ATATÜRK! TÜRK MİLLETİ SANA MİNNETTARDIR

Her millet, sahip olduğu değerlerle geleceğini inşa eder. Geleceğin harcı olan değerlerine sahip çıkan milletler, geçmişten ders çıkararak, gelecekte aynı hataların tekrar edilmemesi için millî bir hafıza oluşturur. Bu hafızanın en önemli değeri, Millî Mücadele’nin lideri ve Türkiye Cumhuriyeti’nin kurucusu olan Gazi Mustafa Kemal Atatürk’e periyodik olarak uzun zamandır yapılan saldırılarla karşı karşıyayız. Bunların sonuncusu geçtiğimiz günlerde Ayasofya’da hem protokolün hem de milletimizin gözü önünde gerçekleşmiştir.

Bilindiği gibi bir esaret belgesi olan Sevr Antlaşması’nı tarihin çöplüğüne atan Mustafa Kemal Atatürk, bir savaş ve diplomasi kahramanı olarak, Fatih’in emaneti İstanbul’umuzu, başta Ayasofya olmak üzere, camileri ve tarihî eserleriyle yeniden milletimize kazandırmıştır. Yine Trakya ve Batı Anadolu’yu Yunanistan; Doğu Anadolu’yu da Ermenistan olmaktan kurtarmış, ezanımızı susturmamış, Misak-ı millî sınırları içinde Türkiye Cumhuriyeti’ni kurmuştur.

Mustafa Kemal Atatürk, 3 Mart 1924’te, halkı aydınlatma, İslam’ın Kur’an’a göre yaşanmasını sağlama, ibadet ve ahlak esaslarıyla ilgili işleri yürütme, ibadet yerlerini yönetme görevlerini yerine getirmek üzere Diyanet İşleri Başkanlığını kurmuştur. Ayrıca Kur’an’ın tefsiri görevi Atatürk tarafından Elmalılı Hamdi Yazır’a verilmiş ve “Hak Dini Kur’an Dili” böylece ortaya çıkmıştır. Kur’an’ın Türkçe tefsiriyle Türkler, dinini öz kaynağından, kendi dillerinden okumaya ve öğrenmeye başlamışlardır.

Hâl böyleyken son yıllarda Millî Mücadele’mizin millî ve manevi mimarı Mustafa Kemal Atatürk, maalesef periyodik saldırılara maruz kalmaktadır.
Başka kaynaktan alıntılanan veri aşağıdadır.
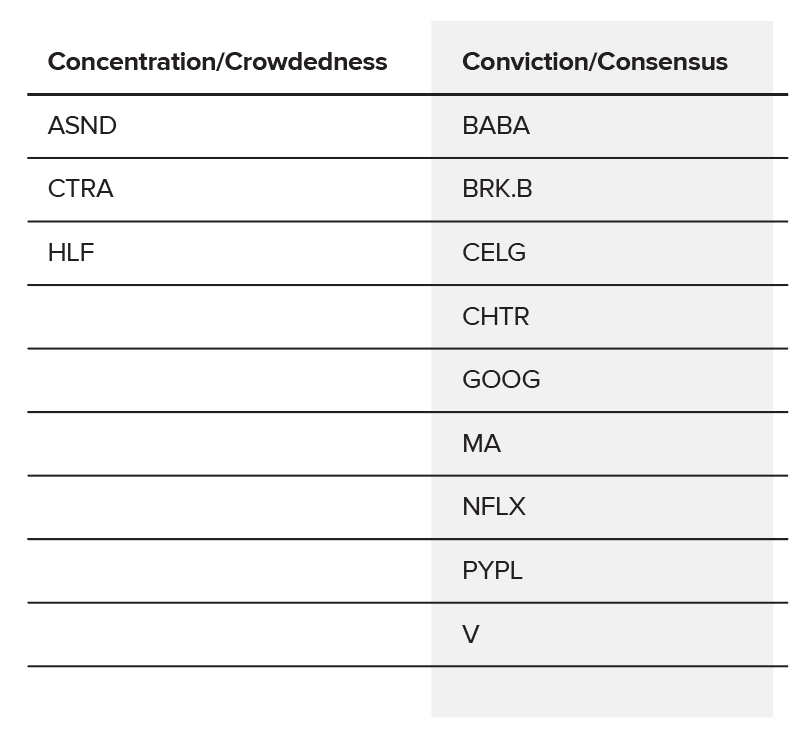The width and height of the screenshot is (803, 736).
Task: Click the Conviction/Consensus column header
Action: [x=595, y=62]
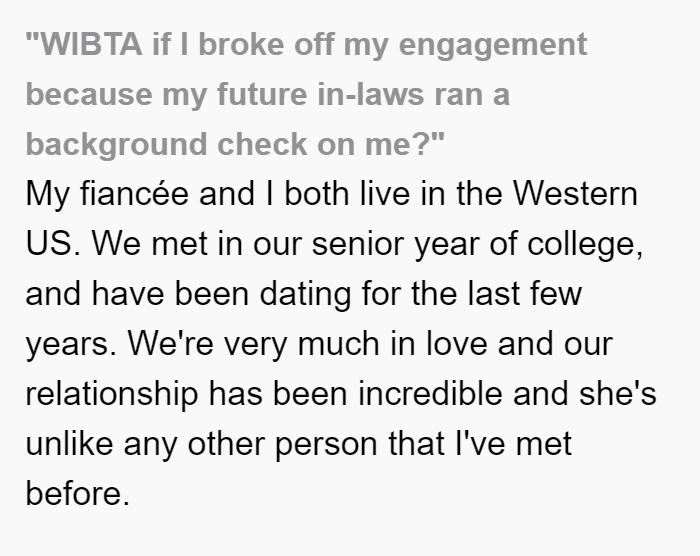Click the final word "before."

78,494
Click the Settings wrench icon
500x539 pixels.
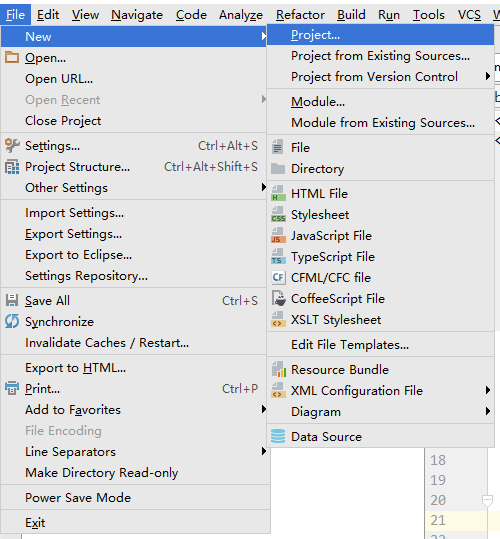[x=12, y=146]
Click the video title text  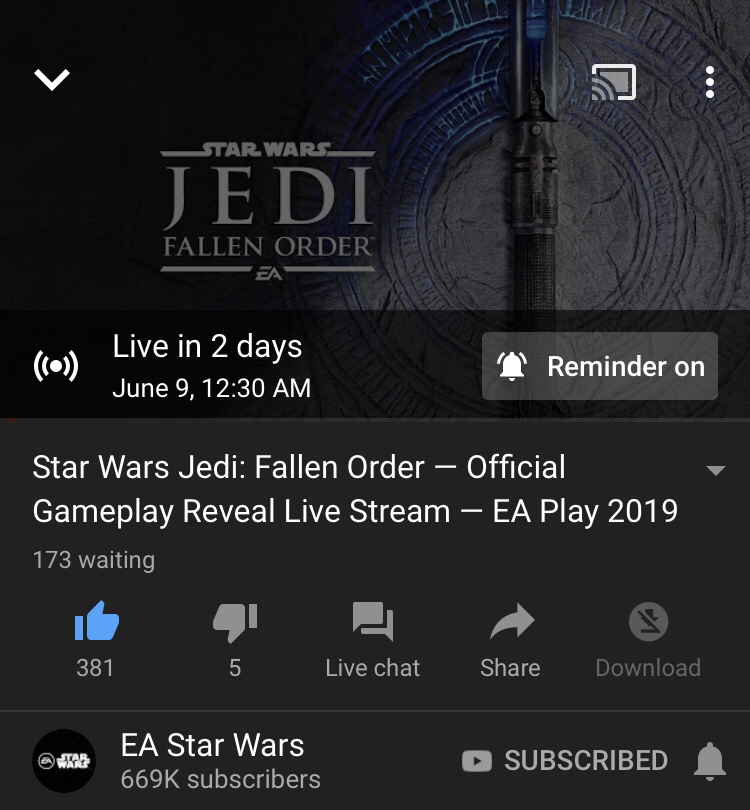(355, 489)
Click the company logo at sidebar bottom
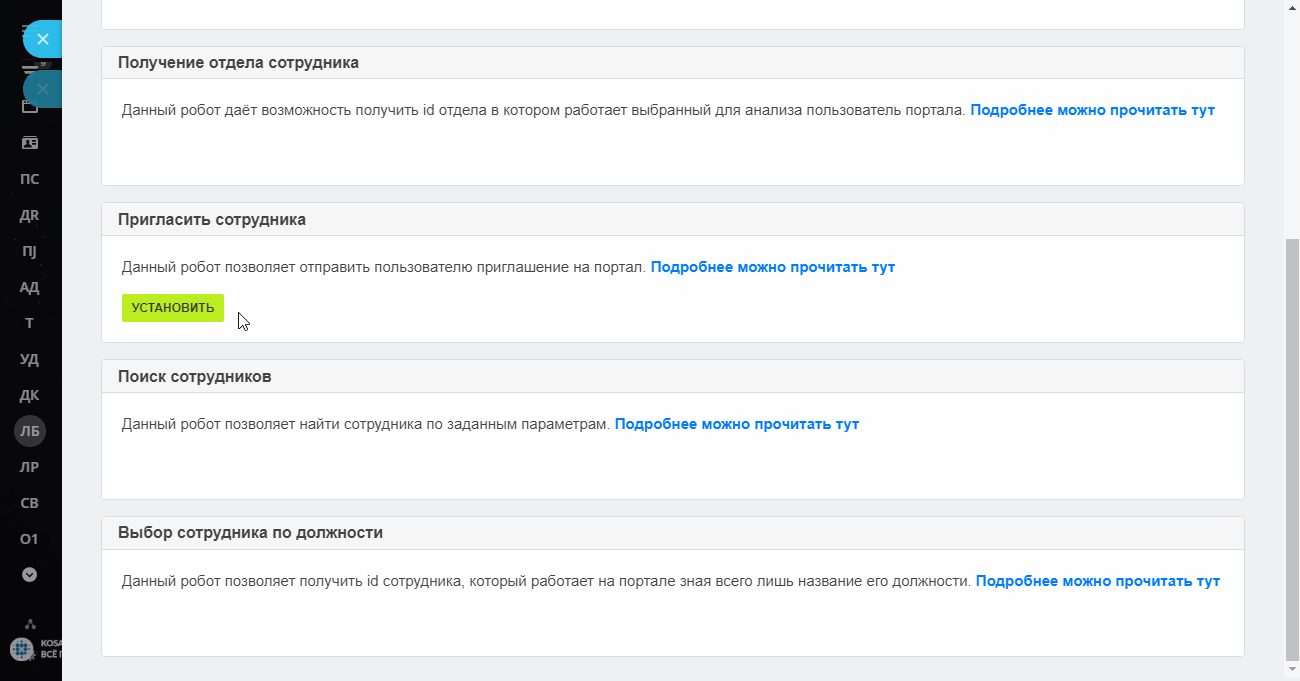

Bir millete sinsice düşmanlık etmenin yollarından biri, o milletin kahramanlarını itibarsızlaştırmaktır. Bunun en kolay yolu ise dinimizi kirli emellerine alet etmektir.

Son olarak Ayasofya’daki icazet töreninde bir imam Ayasofya’yı kastederek; anlatım bozukluklarıyla dolu “…Bu ve bu gibi mabetlerin mabet olarak kalması için inşa edilmiştir. Öyle bir zaman geldi ki bir asır gibi bir zaman içinde ezan ve namaz yasaklandı ve müze hâline çevrildi. Bunlardan daha zalim ve kâfir kim olabilir!… Yarabb’i bir daha bu zihniyetin bu milletin başına gelmesini mukadder buyurma!” gibi suç oluşturan ifadeler kullanmış ve haklı olarak bu söylem halkımızda büyük bir infiale yol açmıştır.

Atatürk, emperyalizmin ve yerli işbirlikçilerinin planlarını bozan bir lider olup Türkiye Cumhuriyeti’nin kurucusu, ülkemizin en başta gelen birleştirici ve bütünleştirici unsurudur. Mustafa Kemal Atatürk’e üstü kapalı yapılan bu saldırı aslında onun silah arkadaşlarına, Türk milletinin birlik ve beraberliği ile Cumhuriyet’imize yöneliktir. Atatürk’e yapılan ve yapılacak olan saldırıların nihai hedefi Türk milletidir, Türk devletidir. Bu bakımdan bu ve benzeri saldırıların hedefinin Türk devleti ve milleti olduğu konusunda halkımızı uyarmayı, vatanını ve milletini seven bir grup olarak görev addederiz.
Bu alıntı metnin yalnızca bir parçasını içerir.